The preliminary results of the Adolescent Type 1 Diabetes Cardio-Renal intervention Trial (AdDIT) are consistent with data from adults with type 1 diabetes. However, the mechanism linking renal and cardiovascular disease to type 1 diabetes remains unclear, according to David B. Dunger, MD, of the department of pediatrics at the University of Cambridge, United Kingdom, and colleagues.

“Managing type 1 diabetes is difficult enough without having to deal with other health problems. By using early screening, we can now identify young people at risk of heart and kidney disease,” Dunger said in a press release. “The next step will be to see if drugs used to treat heart and kidney disease — such as statins and blood pressure lowering drugs — can help prevent kidney and heart complications in this young, potentially vulnerable population.”

Adolescents aged 10 to 16 years (n=3,353) were included in the preliminary screening for AdDIT. Researchers measured their albumin-to-creatinine ratio (ACR) via two sets of three consecutive early morning urine samples and assigned patients to calculated tertiles based on risk assessments.

There were 959 (28.6%) patients assigned to the lower tertile, 1,112 (33.2%) to the middle tertile and 1,282 (38.2%) patients assigned to the upper tertile of ACR, according to data.

Of those with the highest risk (upper tertile), 400 patients were included in the interventional trial cohort.
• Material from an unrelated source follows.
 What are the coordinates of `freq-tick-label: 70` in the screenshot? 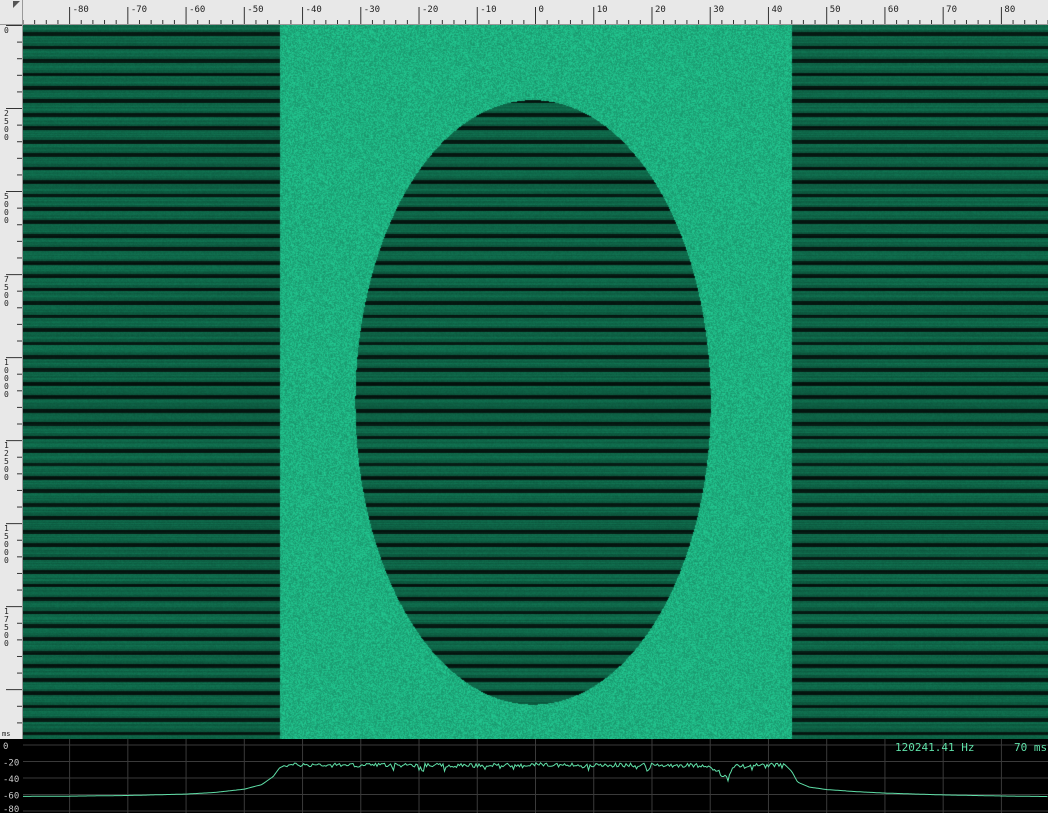 It's located at (952, 10).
Of those with a lower risk (middle-lower ACR tertiles), 329 were included in the observational cohort, researchers wrote.

Vascular measurements of age- and sex-adjusted pulse wave velocity were greater among patients in the trial compared with the observational cohort (5 m/s vs. 4.86 m/s; P=.021). Non-HDL cholesterol (2.95 mmol/L vs. 2.81 mmol/L; P=.02) and apolipoprotein B-to-ApoA-I ratio (0.5 vs. 0.47; P=.04) also were higher among patients in the trial cohort, according to data.
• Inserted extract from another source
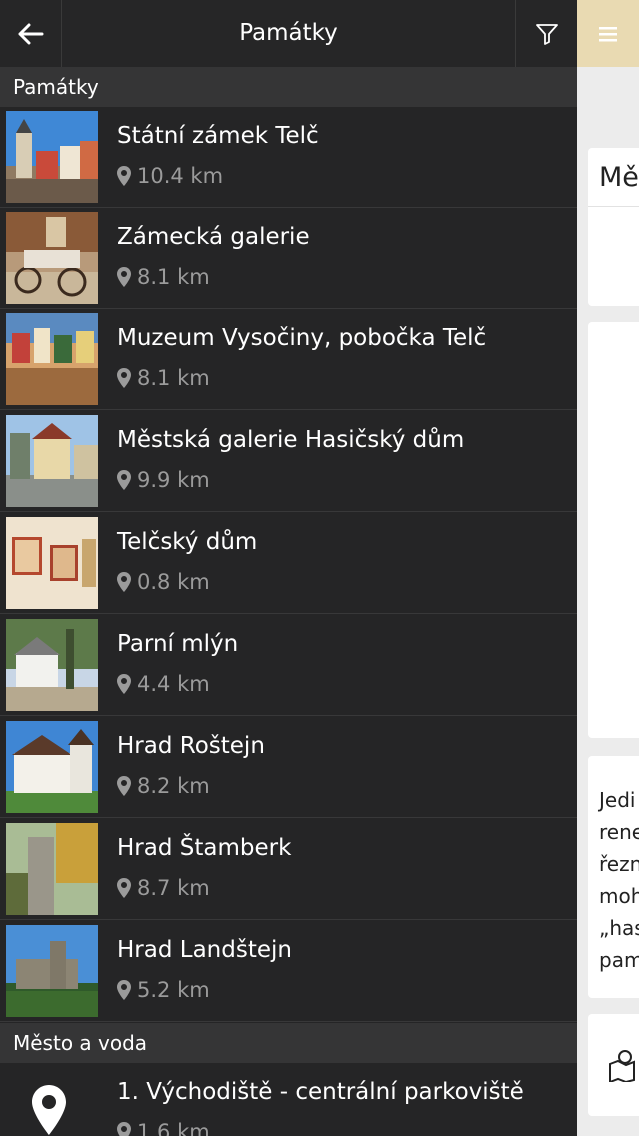  Describe the element at coordinates (619, 178) in the screenshot. I see `detail-title: Mě` at that location.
However, cystatin C (0.88 ng/mL vs. 0.9 ng/mL; P=.04) and creatinine (51.81 mmol/L vs. 55.35 mmol/L; P<.001) levels were lower in the trial cohort compared with the observational cohort; estimated glomerular filtration rate levels (137.05 mL/min/1.73m2 vs. 129.31 mL/min/1.73m2; P<.001) were higher in the trial cohort compared with the observational cohort.

“Our results on cystatin C and eGFR are consistent with previous observations that hyperfiltration is frequent among adolescents with type 1 diabetes who later go on to develop microalbuminuria,” the researchers wrote.

Therefore, researchers recommend early screening to identify adolescents at risk for comorbidities associated with diabetes.

Disclosure: The researchers report no relevant financial disclosures.